DATASET ENTRIES →
++++++

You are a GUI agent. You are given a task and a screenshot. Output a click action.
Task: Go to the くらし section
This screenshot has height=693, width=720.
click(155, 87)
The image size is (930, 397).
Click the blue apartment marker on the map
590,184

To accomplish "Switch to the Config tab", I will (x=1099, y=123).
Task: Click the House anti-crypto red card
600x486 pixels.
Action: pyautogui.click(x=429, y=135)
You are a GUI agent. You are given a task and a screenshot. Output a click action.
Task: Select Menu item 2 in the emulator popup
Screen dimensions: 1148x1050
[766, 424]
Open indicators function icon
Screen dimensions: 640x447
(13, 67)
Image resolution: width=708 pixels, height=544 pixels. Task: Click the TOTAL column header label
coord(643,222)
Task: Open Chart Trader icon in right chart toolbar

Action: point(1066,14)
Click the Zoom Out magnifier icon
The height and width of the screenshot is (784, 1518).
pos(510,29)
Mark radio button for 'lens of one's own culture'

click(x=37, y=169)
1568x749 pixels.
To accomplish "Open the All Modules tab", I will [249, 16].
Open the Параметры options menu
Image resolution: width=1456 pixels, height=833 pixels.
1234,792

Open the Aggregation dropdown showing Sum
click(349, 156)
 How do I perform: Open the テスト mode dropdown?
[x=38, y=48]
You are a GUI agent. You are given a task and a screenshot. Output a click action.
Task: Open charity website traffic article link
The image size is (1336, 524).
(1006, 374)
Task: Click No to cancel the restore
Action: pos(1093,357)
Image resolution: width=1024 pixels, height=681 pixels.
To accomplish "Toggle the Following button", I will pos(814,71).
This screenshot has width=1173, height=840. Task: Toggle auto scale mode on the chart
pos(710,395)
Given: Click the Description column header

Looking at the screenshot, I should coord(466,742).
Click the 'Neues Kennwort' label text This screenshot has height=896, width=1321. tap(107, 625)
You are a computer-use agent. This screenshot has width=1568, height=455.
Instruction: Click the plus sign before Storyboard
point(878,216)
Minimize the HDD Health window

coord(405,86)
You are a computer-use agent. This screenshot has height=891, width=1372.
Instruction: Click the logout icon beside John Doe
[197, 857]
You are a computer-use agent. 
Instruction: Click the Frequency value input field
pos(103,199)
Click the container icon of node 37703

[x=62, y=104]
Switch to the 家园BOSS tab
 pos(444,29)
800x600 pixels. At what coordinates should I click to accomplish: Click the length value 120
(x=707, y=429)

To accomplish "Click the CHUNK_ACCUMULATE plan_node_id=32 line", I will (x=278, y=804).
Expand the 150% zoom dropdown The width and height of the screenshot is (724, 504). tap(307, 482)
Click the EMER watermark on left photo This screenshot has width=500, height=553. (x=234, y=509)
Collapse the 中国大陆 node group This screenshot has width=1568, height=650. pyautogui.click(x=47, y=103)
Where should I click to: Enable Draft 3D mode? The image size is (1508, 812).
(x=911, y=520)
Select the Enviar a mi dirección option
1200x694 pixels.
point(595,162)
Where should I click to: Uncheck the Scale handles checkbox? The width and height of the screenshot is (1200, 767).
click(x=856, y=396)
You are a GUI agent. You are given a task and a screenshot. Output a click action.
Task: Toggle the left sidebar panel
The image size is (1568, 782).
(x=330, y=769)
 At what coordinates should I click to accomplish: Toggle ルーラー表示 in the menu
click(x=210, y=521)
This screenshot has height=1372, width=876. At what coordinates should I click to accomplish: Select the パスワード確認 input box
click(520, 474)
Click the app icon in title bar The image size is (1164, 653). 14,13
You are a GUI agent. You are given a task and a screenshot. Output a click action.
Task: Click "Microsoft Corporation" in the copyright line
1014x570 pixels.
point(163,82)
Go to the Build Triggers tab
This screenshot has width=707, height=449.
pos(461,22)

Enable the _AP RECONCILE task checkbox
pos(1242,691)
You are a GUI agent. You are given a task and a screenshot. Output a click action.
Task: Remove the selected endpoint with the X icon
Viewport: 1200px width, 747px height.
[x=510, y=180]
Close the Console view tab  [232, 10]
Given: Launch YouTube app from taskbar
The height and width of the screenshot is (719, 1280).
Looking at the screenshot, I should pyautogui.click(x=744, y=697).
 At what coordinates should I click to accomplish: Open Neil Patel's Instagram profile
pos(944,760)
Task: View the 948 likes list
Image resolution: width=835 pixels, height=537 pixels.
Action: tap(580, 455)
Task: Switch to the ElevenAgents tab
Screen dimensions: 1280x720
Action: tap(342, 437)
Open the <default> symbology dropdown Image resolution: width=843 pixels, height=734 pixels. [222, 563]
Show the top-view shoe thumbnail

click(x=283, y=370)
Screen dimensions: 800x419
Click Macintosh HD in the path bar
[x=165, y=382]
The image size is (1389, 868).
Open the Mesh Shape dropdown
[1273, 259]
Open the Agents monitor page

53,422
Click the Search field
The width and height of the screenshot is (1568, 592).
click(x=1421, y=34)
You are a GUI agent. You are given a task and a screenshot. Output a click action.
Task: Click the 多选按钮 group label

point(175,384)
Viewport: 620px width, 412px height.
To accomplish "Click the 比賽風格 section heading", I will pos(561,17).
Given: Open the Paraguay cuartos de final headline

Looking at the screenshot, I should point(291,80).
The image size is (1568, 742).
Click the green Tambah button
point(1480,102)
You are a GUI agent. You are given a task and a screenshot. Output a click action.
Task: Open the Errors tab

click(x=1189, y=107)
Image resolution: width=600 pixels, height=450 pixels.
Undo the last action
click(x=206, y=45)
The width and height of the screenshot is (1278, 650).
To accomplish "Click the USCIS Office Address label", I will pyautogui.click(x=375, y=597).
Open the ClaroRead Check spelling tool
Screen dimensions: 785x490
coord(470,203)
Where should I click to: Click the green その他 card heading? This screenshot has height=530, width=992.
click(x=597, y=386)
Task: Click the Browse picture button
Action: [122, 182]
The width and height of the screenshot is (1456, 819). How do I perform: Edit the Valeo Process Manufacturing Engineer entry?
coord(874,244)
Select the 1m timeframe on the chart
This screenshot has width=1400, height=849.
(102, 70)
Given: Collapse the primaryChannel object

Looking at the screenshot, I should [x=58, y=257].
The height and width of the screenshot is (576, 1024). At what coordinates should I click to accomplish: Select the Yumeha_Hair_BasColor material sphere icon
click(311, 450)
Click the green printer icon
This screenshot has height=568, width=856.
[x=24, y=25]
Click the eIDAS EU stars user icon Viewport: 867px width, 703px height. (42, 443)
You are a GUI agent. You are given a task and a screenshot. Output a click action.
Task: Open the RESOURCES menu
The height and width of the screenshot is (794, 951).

++++++

Reproduce every one of the entries above verbatim, line for line.

SOLUTION FOR THIS TASK →
You are a GUI agent. You are given a task and a screenshot. Output a click action.
Task: Go to the くらし section
This screenshot has height=693, width=720.
click(155, 87)
The image size is (930, 397).
Click the blue apartment marker on the map
590,184

To accomplish "Switch to the Config tab", I will (x=1099, y=123).
Task: Click the House anti-crypto red card
600x486 pixels.
Action: pyautogui.click(x=429, y=135)
You are a GUI agent. You are given a task and a screenshot. Output a click action.
Task: Select Menu item 2 in the emulator popup
Screen dimensions: 1148x1050
[766, 424]
Open indicators function icon
Screen dimensions: 640x447
(13, 67)
Image resolution: width=708 pixels, height=544 pixels. Task: Click the TOTAL column header label
coord(643,222)
Task: Open Chart Trader icon in right chart toolbar

Action: point(1066,14)
Click the Zoom Out magnifier icon
The height and width of the screenshot is (784, 1518).
pos(510,29)
Mark radio button for 'lens of one's own culture'

click(x=37, y=169)
1568x749 pixels.
To accomplish "Open the All Modules tab", I will [249, 16].
Open the Параметры options menu
Image resolution: width=1456 pixels, height=833 pixels.
1234,792

Open the Aggregation dropdown showing Sum
click(349, 156)
 How do I perform: Open the テスト mode dropdown?
[x=38, y=48]
You are a GUI agent. You are given a task and a screenshot. Output a click action.
Task: Open charity website traffic article link
The image size is (1336, 524).
(1006, 374)
Task: Click No to cancel the restore
Action: pos(1093,357)
Image resolution: width=1024 pixels, height=681 pixels.
To accomplish "Toggle the Following button", I will pos(814,71).
This screenshot has width=1173, height=840. Task: Toggle auto scale mode on the chart
pos(710,395)
Given: Click the Description column header

Looking at the screenshot, I should coord(466,742).
Click the 'Neues Kennwort' label text This screenshot has height=896, width=1321. tap(107, 625)
You are a computer-use agent. This screenshot has width=1568, height=455.
Instruction: Click the plus sign before Storyboard
point(878,216)
Minimize the HDD Health window

coord(405,86)
You are a computer-use agent. This screenshot has height=891, width=1372.
Instruction: Click the logout icon beside John Doe
[197, 857]
You are a computer-use agent. 
Instruction: Click the Frequency value input field
pos(103,199)
Click the container icon of node 37703

[x=62, y=104]
Switch to the 家园BOSS tab
 pos(444,29)
800x600 pixels. At what coordinates should I click to accomplish: Click the length value 120
(x=707, y=429)

To accomplish "Click the CHUNK_ACCUMULATE plan_node_id=32 line", I will (x=278, y=804).
Expand the 150% zoom dropdown The width and height of the screenshot is (724, 504). tap(307, 482)
Click the EMER watermark on left photo This screenshot has width=500, height=553. (x=234, y=509)
Collapse the 中国大陆 node group This screenshot has width=1568, height=650. pyautogui.click(x=47, y=103)
Where should I click to: Enable Draft 3D mode? The image size is (1508, 812).
(x=911, y=520)
Select the Enviar a mi dirección option
1200x694 pixels.
point(595,162)
Where should I click to: Uncheck the Scale handles checkbox? The width and height of the screenshot is (1200, 767).
click(x=856, y=396)
You are a GUI agent. You are given a task and a screenshot. Output a click action.
Task: Toggle the left sidebar panel
The image size is (1568, 782).
(x=330, y=769)
 At what coordinates should I click to accomplish: Toggle ルーラー表示 in the menu
click(x=210, y=521)
This screenshot has height=1372, width=876. At what coordinates should I click to accomplish: Select the パスワード確認 input box
click(520, 474)
Click the app icon in title bar The image size is (1164, 653). 14,13
You are a GUI agent. You are given a task and a screenshot. Output a click action.
Task: Click "Microsoft Corporation" in the copyright line
1014x570 pixels.
point(163,82)
Go to the Build Triggers tab
This screenshot has width=707, height=449.
pos(461,22)

Enable the _AP RECONCILE task checkbox
pos(1242,691)
You are a GUI agent. You are given a task and a screenshot. Output a click action.
Task: Remove the selected endpoint with the X icon
Viewport: 1200px width, 747px height.
[x=510, y=180]
Close the Console view tab  [232, 10]
Given: Launch YouTube app from taskbar
The height and width of the screenshot is (719, 1280).
Looking at the screenshot, I should pyautogui.click(x=744, y=697).
 At what coordinates should I click to accomplish: Open Neil Patel's Instagram profile
pos(944,760)
Task: View the 948 likes list
Image resolution: width=835 pixels, height=537 pixels.
Action: tap(580, 455)
Task: Switch to the ElevenAgents tab
Screen dimensions: 1280x720
Action: tap(342, 437)
Open the <default> symbology dropdown Image resolution: width=843 pixels, height=734 pixels. [222, 563]
Show the top-view shoe thumbnail

click(x=283, y=370)
Screen dimensions: 800x419
Click Macintosh HD in the path bar
[x=165, y=382]
The image size is (1389, 868).
Open the Mesh Shape dropdown
[1273, 259]
Open the Agents monitor page

53,422
Click the Search field
The width and height of the screenshot is (1568, 592).
click(x=1421, y=34)
You are a GUI agent. You are given a task and a screenshot. Output a click action.
Task: Click the 多选按钮 group label

point(175,384)
Viewport: 620px width, 412px height.
To accomplish "Click the 比賽風格 section heading", I will pos(561,17).
Given: Open the Paraguay cuartos de final headline

Looking at the screenshot, I should point(291,80).
The image size is (1568, 742).
Click the green Tambah button
point(1480,102)
You are a GUI agent. You are given a task and a screenshot. Output a click action.
Task: Open the Errors tab

click(x=1189, y=107)
Image resolution: width=600 pixels, height=450 pixels.
Undo the last action
click(x=206, y=45)
The width and height of the screenshot is (1278, 650).
To accomplish "Click the USCIS Office Address label", I will pyautogui.click(x=375, y=597).
Open the ClaroRead Check spelling tool
Screen dimensions: 785x490
coord(470,203)
Where should I click to: Click the green その他 card heading? This screenshot has height=530, width=992.
click(x=597, y=386)
Task: Click the Browse picture button
Action: [122, 182]
The width and height of the screenshot is (1456, 819). How do I perform: Edit the Valeo Process Manufacturing Engineer entry?
coord(874,244)
Select the 1m timeframe on the chart
This screenshot has width=1400, height=849.
(102, 70)
Given: Collapse the primaryChannel object

Looking at the screenshot, I should [x=58, y=257].
The height and width of the screenshot is (576, 1024). At what coordinates should I click to accomplish: Select the Yumeha_Hair_BasColor material sphere icon
click(311, 450)
Click the green printer icon
This screenshot has height=568, width=856.
[x=24, y=25]
Click the eIDAS EU stars user icon Viewport: 867px width, 703px height. (42, 443)
You are a GUI agent. You are given a task and a screenshot. Output a click action.
Task: Open the RESOURCES menu
The height and width of the screenshot is (794, 951).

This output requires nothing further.